Generated load / store pair instruction offset is adjusted accordingly.
Bootstrapped and tested on aarch64-none-linux-gnu.
Example:
$ cat stp_vec_v2sf.c
typedef float __attribute__((vector_size(8))) vec;
void
store_adjusted(vec *out, vec x, vec y)
{
out[400] = x;
out[401] = y;
out[402] = y;
out[403] = x;
}
Example compiled with:
$ ./aarch64-none-linux-gnu-gcc -S -O2 stp_vec_v2sf.c -dp
Before the patch:
store_adjusted:
str d0, [x0, 3200] // 9 [c=4 l=4] *aarch64_simd_movv2si/2
str d1, [x0, 3208] // 11 [c=4 l=4] *aarch64_simd_movv2si/2
str d1, [x0, 3216] // 13 [c=4 l=4] *aarch64_simd_movv2si/2
str d0, [x0, 3224] // 15 [c=4 l=4] *aarch64_simd_movv2si/2
ret // 26 [c=0 l=4] *do_return
After the patch:
store_adjusted:
add x1, x0, 3200 // 27 [c=4 l=4] *adddi3_aarch64/0
stp d0, d1, [x1] // 28 [c=0 l=4] vec_store_pairv2siv2si
stp d1, d0, [x1, 16] // 29 [c=0 l=4] vec_store_pairv2siv2si
ret // 22 [c=0 l=4] *do_return
OK for master ?
kind regards,
Przemyslaw
gcc/Changelog:
* config/aarch64/aarch64-ldpstp.md: Add two peepholes for adjusted vector
V2SI, V2SF, V2DI, V2DF load and store modes.
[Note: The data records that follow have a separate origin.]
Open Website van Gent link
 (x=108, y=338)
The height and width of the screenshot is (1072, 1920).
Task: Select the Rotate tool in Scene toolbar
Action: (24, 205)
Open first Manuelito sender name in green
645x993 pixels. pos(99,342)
* config/aarch64/aarch64-protos.h (aarch64_gen_adjusted_ldpstp): Add new
parameter nunits.
(aarch64_operands_adjust_ok_for_ldpstp): Add new parameter nunits.
* config/aarch64/aarch64.c (aarch64_operands_adjust_ok_for_ldpstp): Add
new parameter nunits and support for vector types.
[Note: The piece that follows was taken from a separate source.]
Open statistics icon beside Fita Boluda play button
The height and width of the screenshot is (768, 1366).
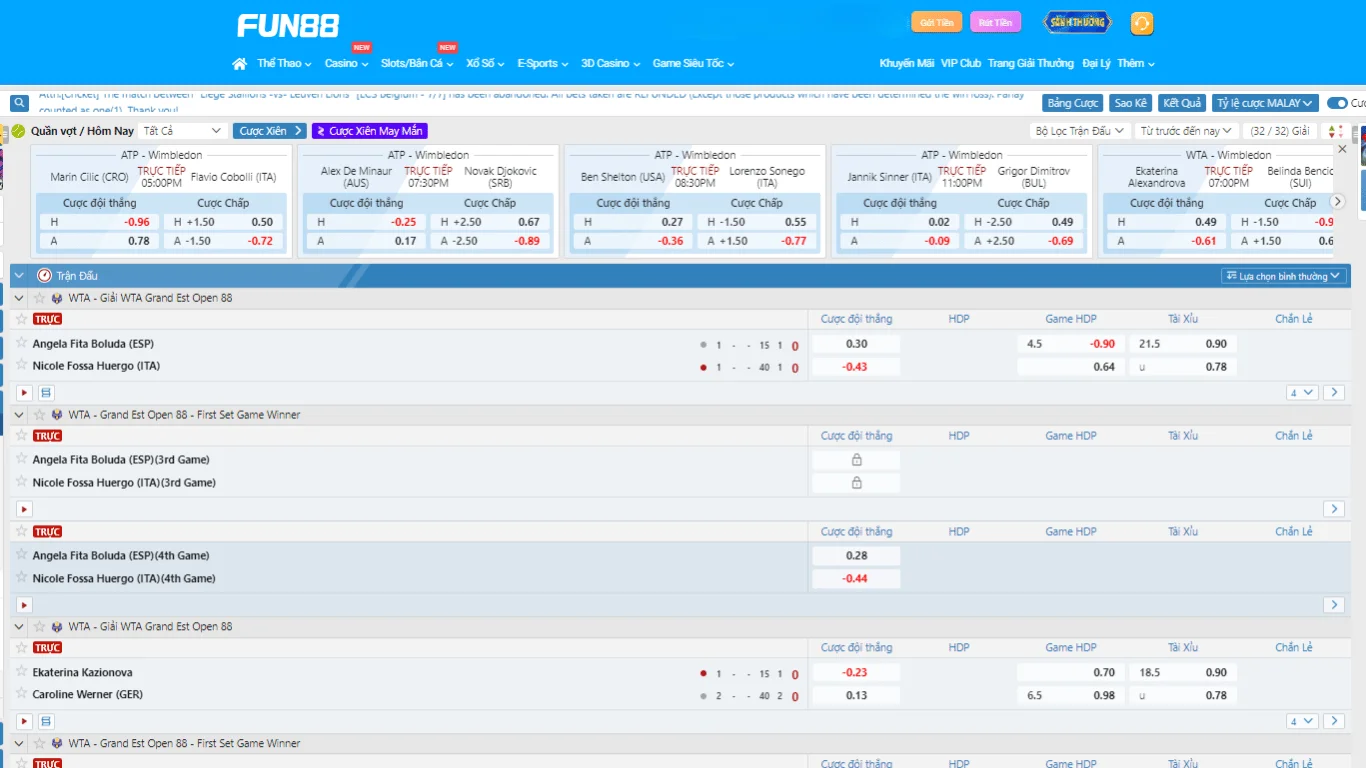pos(46,393)

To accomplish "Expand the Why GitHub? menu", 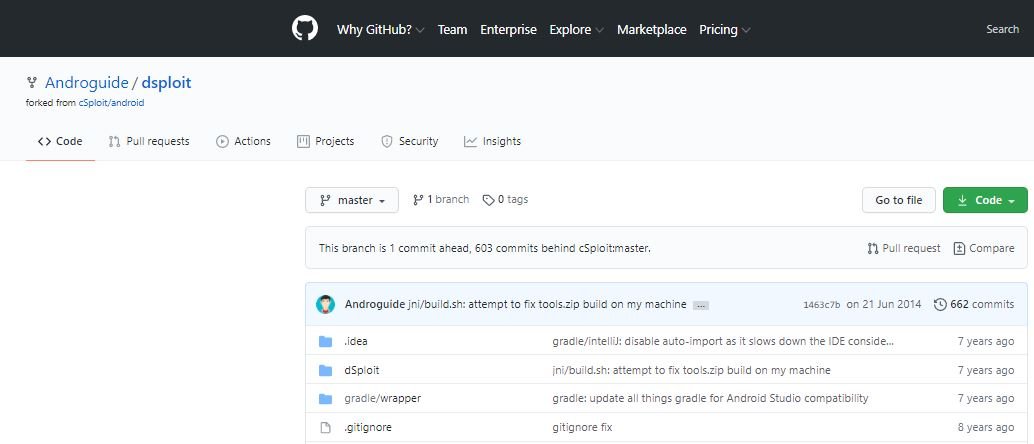I will (380, 30).
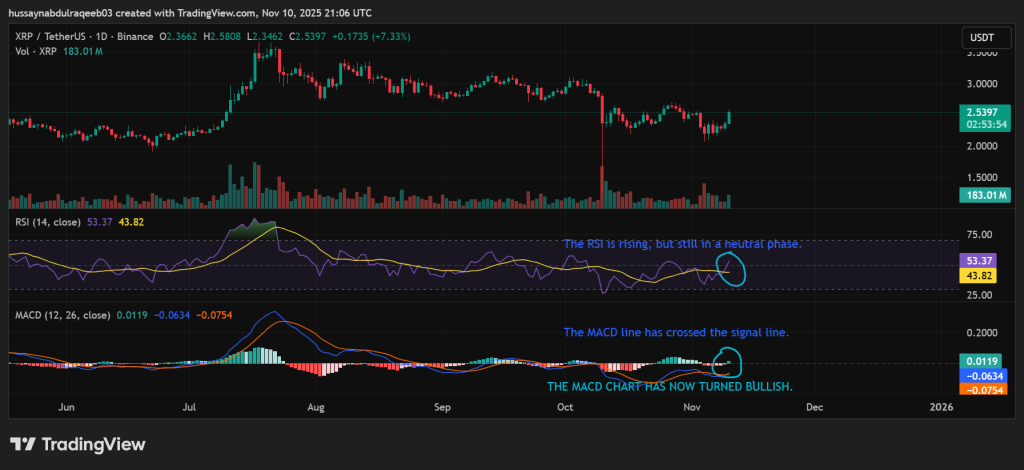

(aarch64_gen_adjusted_ldpstp): Add new parameter nunits and support for
vector types.
* config/aarch64/iterators.md (VP_2E): New iterator for 2 element vectors.
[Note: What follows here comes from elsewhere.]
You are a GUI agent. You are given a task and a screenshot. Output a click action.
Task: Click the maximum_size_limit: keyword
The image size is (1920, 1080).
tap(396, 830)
(nunits): Add SI and DI to mode attribute.
gcc/testsuite/Changelog:
* gcc.target/aarch64/ldp_vec_v2sf.c: New test.
* gcc.target/aarch64/ldp_vec_v2si.c: New test.
* gcc.target/aarch64/stp_vec_v2df.c: New test.
* gcc.target/aarch64/stp_vec_v2di.c: New test.
* gcc.target/aarch64/stp_vec_v2sf.c: New test.
* gcc.target/aarch64/stp_vec_v2si.c: New test.
[-- Attachment #2: patch.txt --]
[-- Type: text/plain, Size: 14980 bytes --]
diff --git a/gcc/config/aarch64/aarch64-ldpstp.md b/gcc/config/aarch64/aarch64-ldpstp.md
index dd6f39615c51105a45b7b3dcde7b86e900ae7119..94c312f8f4f6472ebbeca0c2f3e760e0e316f7b7 100644
--- a/gcc/config/aarch64/aarch64-ldpstp.md
+++ b/gcc/config/aarch64/aarch64-ldpstp.md
@@ -186,10 +186,10 @@ (define_peephole2
(set (match_operand:GPI 6 "register_operand" "")
(match_operand:GPI 7 "memory_operand" ""))
(match_dup 8)]
- "aarch64_operands_adjust_ok_for_ldpstp (operands, true, <MODE>mode)"
+ "aarch64_operands_adjust_ok_for_ldpstp (operands, true, <MODE>mode, <nunits>)"
[(const_int 0)]
{
- if (aarch64_gen_adjusted_ldpstp (operands, true, <MODE>mode, UNKNOWN))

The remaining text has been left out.